■ What is expected ■
Write the next part of the review of Four Chambers Dance Projects' (a)round 2, picking up after its final sentence.

When words fail, dance can still tell an eloquent story. But how satisfying it is when words and movement are mixed in just the right proportions (for me, three parts dance to one part language) to present complicated ideas about personal history, emotional truth and the sad/funny foibles of the human condition. Dancer/choreographers Heidi Strauss and Darryl Tracy (aka Four Chambers Dance Projects) are the engineers of just such a hybrid creation with (a)round 2, running through September 13th at Buddies in Bad Times Theatre in Toronto.
Strauss and Tracy worked with four choreographers — Guillaume Bernardi, Lesandra Dodson, Sarah Chase and Marie-Josée Chartier — as well as a host of design and music artists to create an evening of diverse duets. Both physically and emotionally challenging for the performers, (a)round 2 also offers ample riches for the audience. Heart-wrenching content here is presented within a formal equation of mathematical precision. “so often in vagueness” features choreography by Lesandra Dodson with spoken text in German excerpted from work by German poet Rainer Maria Rilke. Dodson’s background in architecture has clearly informed the shape of the dance, Strauss and Tracy moving diagonally through a slash of light or performing dances with small idiosyncratic gesturing — fingers pointing, slappy hands, shaky hands — in circles or rectangles of illumination. The duet progresses along an axis of growing tension — anger gives way to laughter, gives way to recovery then growing aggression — until Tracy abruptly leaves the scene. Though perhaps a commentary on disharmony in relationships, “so often in vagueness” does highlight the compatibility of Strauss and Tracy as dance partners (both are strong and delicate at the same time, though in very different ways), a trusting symbiosis that is only reinforced throughout the rest of the program.
Guillaume Bernardi is a well-established director of theatre and opera who makes his choreographic debut with “Qui connait le chemin de son coeur?” This piece begins with a pulsing red light and an unrecognizable masked figure unrolling a sheet of plastic. Something of a study in animalistic movement, the work assigns different vocabularies to Strauss and Tracy. He is more upright and deliberate in his movement while she crouches low to the ground and moves with jittery rodent-like quickness. When she straightens, her body seems cramped, disabled though striving ever outwards. His steps become less stilted as the pair come together and he manhandles/supports her less confident animations. It’s an odd, feral work with an odd score by John Sherlock and odd vocalizations from both dancers. One is thoroughly drawn into this strange world of quirky beings, however, even as one futilely ponders possible narratives.

■ Source data ■
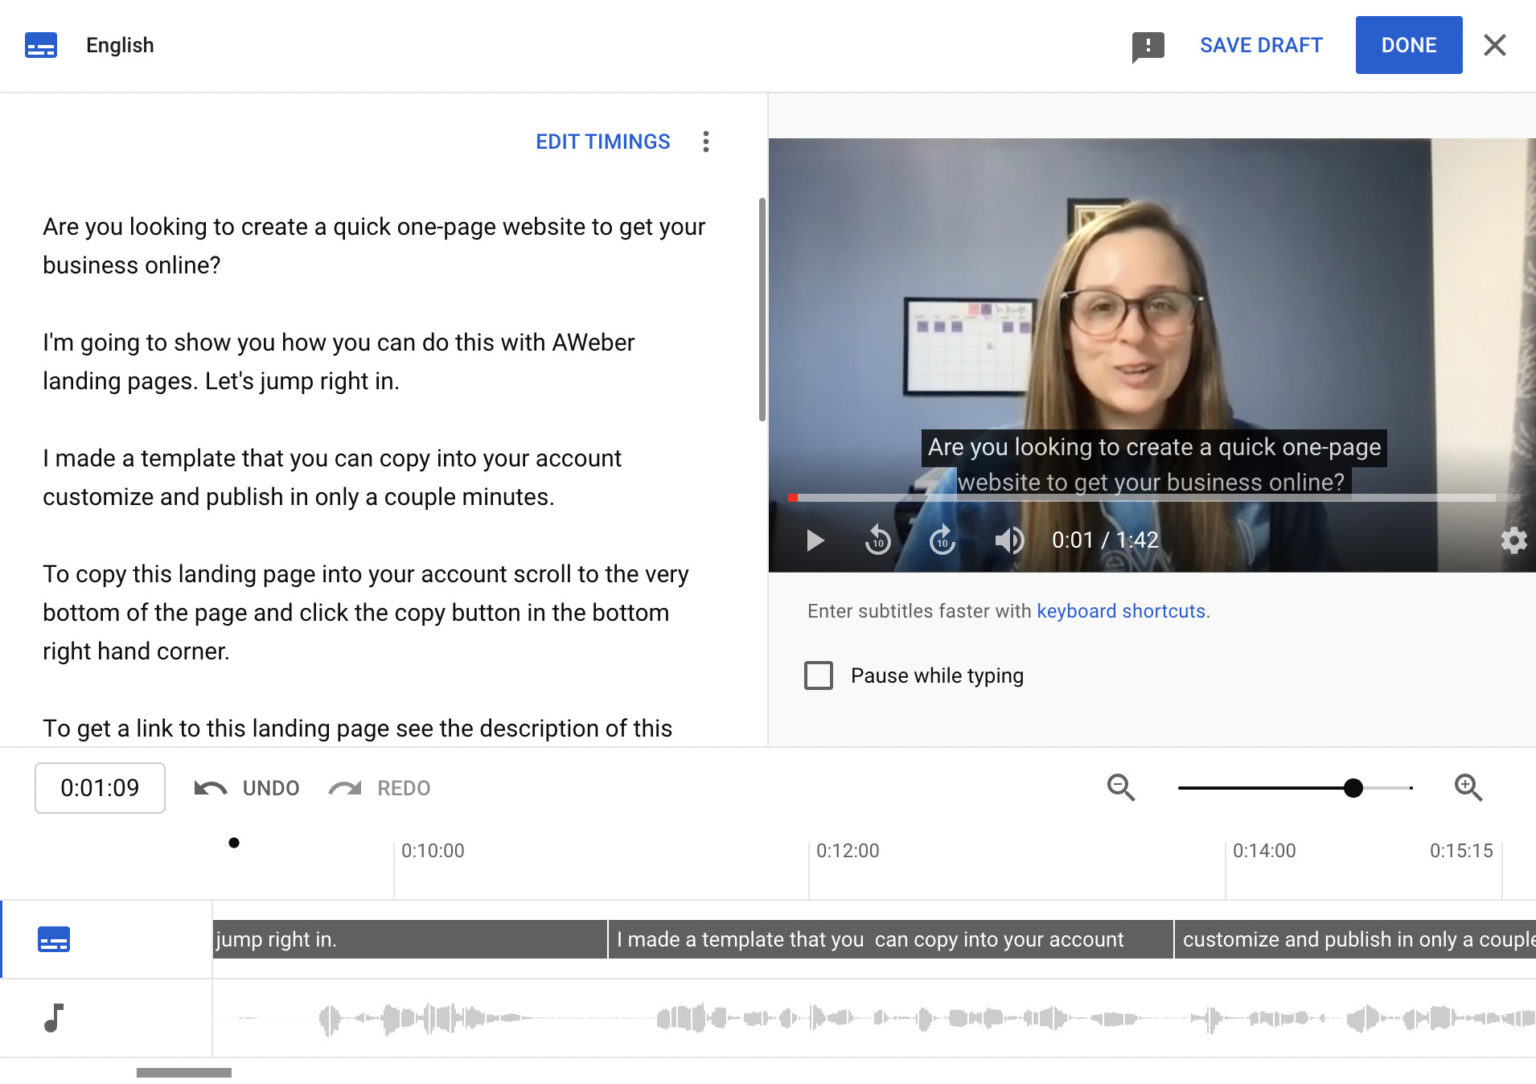This screenshot has height=1084, width=1536.
Task: Mute the video volume
Action: click(1009, 540)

■ Expected answer ■
“Contralateral Duets” features the trademark humour of choreographer Sarah Chase with considerable textual input by Strauss and Tracy. Dressed in hospital gown and greens, the pair performs a hilarious teacher/student riff on the physiology of the body (Tracy is a registered physical therapist in addition to being a dance artist). This segues suddenly into a snappy campy dance routine that recaps in movement the lessons learned. The choreography itself is fairly banal compared to some other work on the program but Chase’s gift is for juxtaposition and the way storytelling and movement can impact and enhance each other. When Tracy and Strauss stop moving completely to relate personal anecdotes from their respective pasts, the scene colours the dances that came before and the ones that come after, a not inconsiderable feat. Though funny and effervescent, “Contralateral Duets” is far from lightweight and comes at a point in the show when the audience has become genuinely curious about these two performers.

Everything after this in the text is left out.